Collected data
* * * * *

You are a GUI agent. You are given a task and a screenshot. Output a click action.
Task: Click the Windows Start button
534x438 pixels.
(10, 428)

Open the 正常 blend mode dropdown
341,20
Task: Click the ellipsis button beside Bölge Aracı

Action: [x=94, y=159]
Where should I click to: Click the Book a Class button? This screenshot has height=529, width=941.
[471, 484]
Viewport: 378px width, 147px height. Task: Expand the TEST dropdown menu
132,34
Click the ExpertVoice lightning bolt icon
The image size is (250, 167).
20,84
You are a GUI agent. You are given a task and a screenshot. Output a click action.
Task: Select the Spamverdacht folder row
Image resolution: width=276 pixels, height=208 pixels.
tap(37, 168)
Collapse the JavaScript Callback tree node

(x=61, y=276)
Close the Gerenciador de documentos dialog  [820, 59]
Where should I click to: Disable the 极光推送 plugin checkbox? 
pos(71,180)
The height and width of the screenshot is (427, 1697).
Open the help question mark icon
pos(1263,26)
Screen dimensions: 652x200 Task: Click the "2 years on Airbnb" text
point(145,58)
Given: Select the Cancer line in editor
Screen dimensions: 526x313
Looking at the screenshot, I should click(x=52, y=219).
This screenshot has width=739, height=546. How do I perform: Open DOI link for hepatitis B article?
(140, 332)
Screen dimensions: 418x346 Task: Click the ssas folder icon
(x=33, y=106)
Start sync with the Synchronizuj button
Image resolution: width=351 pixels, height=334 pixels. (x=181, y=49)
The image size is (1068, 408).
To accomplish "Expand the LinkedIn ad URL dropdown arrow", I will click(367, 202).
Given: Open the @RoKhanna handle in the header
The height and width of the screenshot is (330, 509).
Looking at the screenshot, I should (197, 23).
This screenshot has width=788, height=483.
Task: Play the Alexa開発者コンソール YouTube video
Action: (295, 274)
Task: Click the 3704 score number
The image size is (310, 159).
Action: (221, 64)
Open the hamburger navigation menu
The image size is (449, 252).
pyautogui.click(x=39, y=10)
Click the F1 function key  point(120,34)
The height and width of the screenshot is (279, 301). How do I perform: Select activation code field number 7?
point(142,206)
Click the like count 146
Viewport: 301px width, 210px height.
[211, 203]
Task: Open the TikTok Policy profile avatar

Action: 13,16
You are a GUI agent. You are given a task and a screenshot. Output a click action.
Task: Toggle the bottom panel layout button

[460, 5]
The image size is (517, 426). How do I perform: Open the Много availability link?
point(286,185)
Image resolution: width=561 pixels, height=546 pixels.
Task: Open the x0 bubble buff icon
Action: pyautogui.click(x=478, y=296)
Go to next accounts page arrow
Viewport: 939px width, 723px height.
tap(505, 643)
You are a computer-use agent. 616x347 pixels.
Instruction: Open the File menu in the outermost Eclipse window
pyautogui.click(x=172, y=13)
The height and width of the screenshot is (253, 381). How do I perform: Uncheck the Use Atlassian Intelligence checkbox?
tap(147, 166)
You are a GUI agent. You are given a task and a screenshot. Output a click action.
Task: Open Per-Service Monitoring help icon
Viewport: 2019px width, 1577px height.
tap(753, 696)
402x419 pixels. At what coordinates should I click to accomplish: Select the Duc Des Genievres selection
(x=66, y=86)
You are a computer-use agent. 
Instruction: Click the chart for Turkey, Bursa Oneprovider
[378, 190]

* * * * *

» **TASK OBJECTIVE**
Filter the entries and keep only the lines holding "computer".

» **SOLUTION**
You are a computer-use agent. 616x347 pixels.
You are a computer-use agent. 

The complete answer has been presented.